___ RECORD EXTRACTS ___

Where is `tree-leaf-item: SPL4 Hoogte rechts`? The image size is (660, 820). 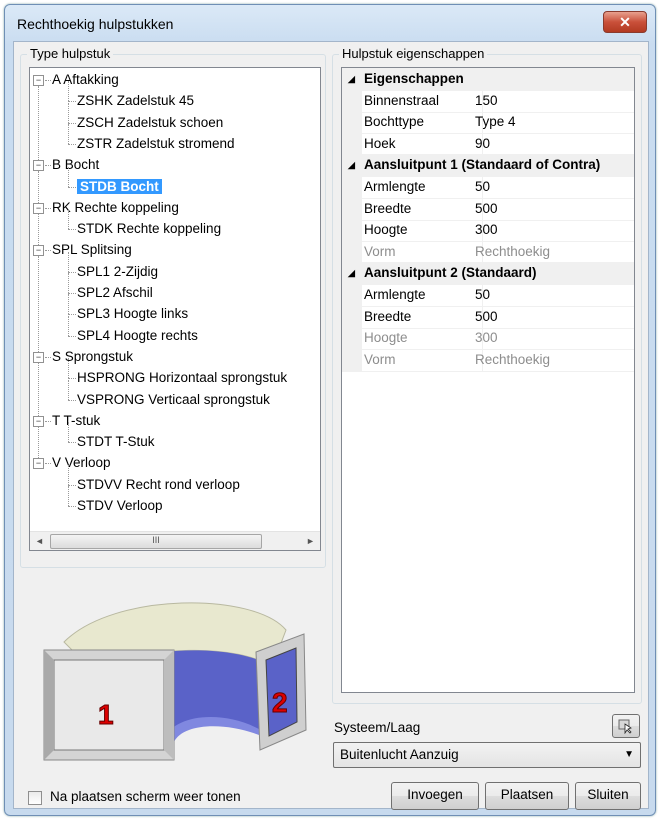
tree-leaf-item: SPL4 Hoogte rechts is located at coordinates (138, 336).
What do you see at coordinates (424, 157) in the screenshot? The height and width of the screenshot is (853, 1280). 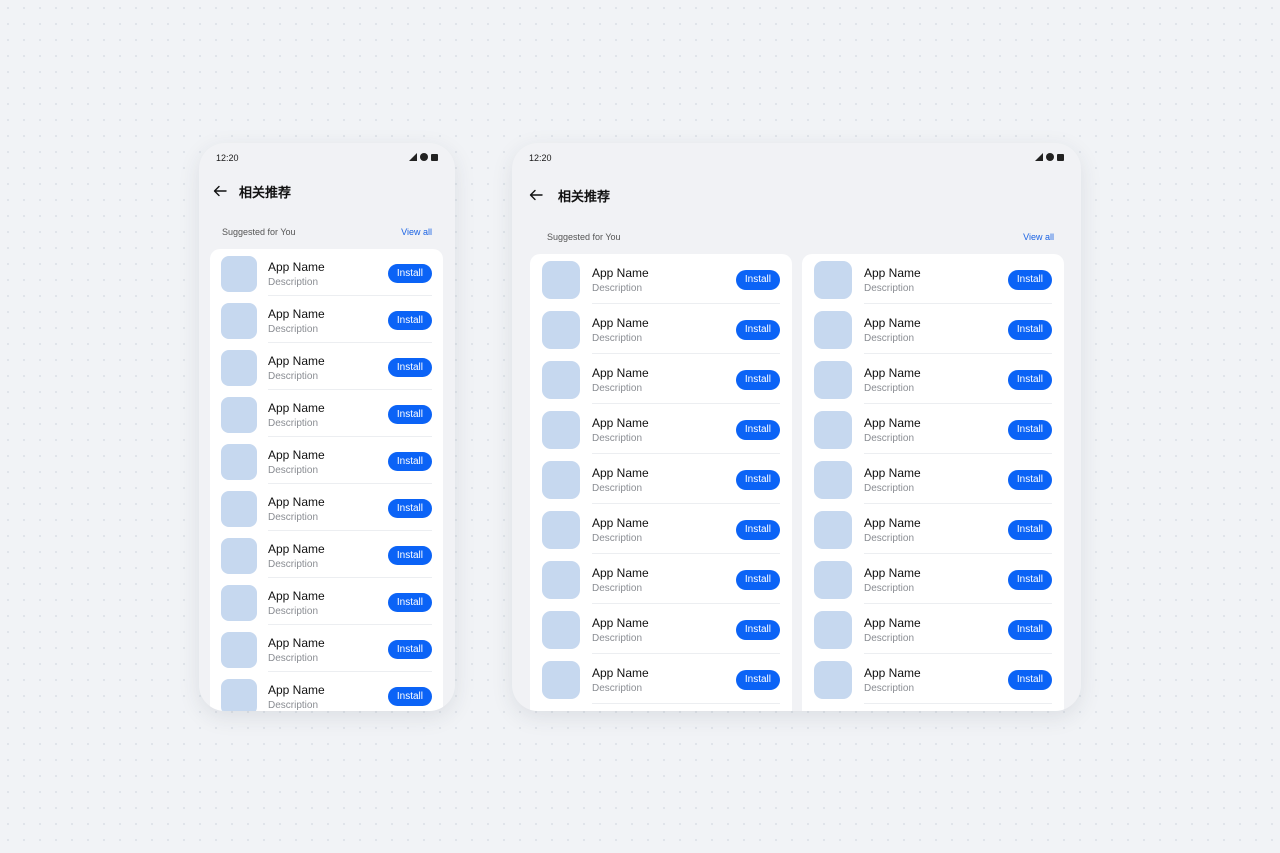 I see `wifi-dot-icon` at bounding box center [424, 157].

___
___ RECORD EXTRACTS ___

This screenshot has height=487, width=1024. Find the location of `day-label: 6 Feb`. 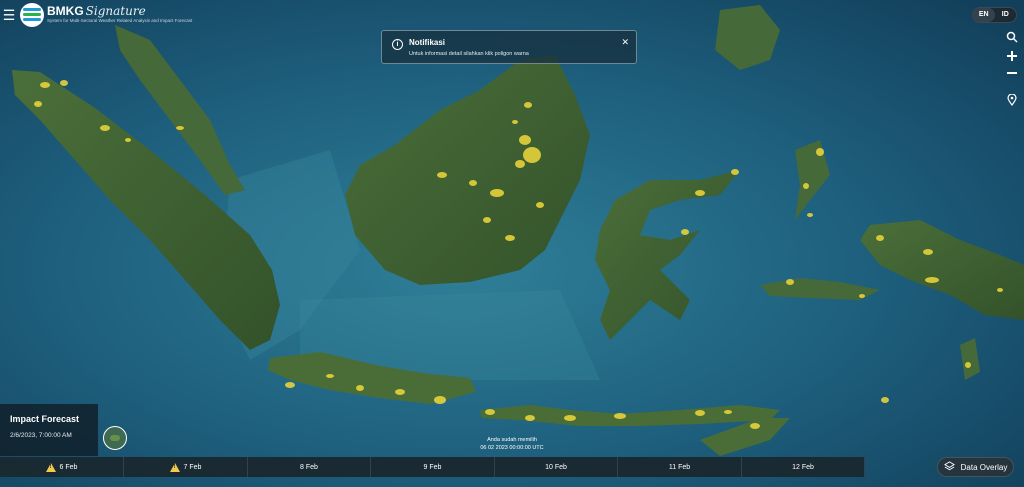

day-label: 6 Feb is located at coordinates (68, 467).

___

Quote the lines from the line with "This screenshot has" to the line with "day-label: 6 Feb is", both included, word for word, leaving out the pictures.

= EXERCISE RESULT =
This screenshot has height=487, width=1024. Find the location of `day-label: 6 Feb`. 

day-label: 6 Feb is located at coordinates (68, 467).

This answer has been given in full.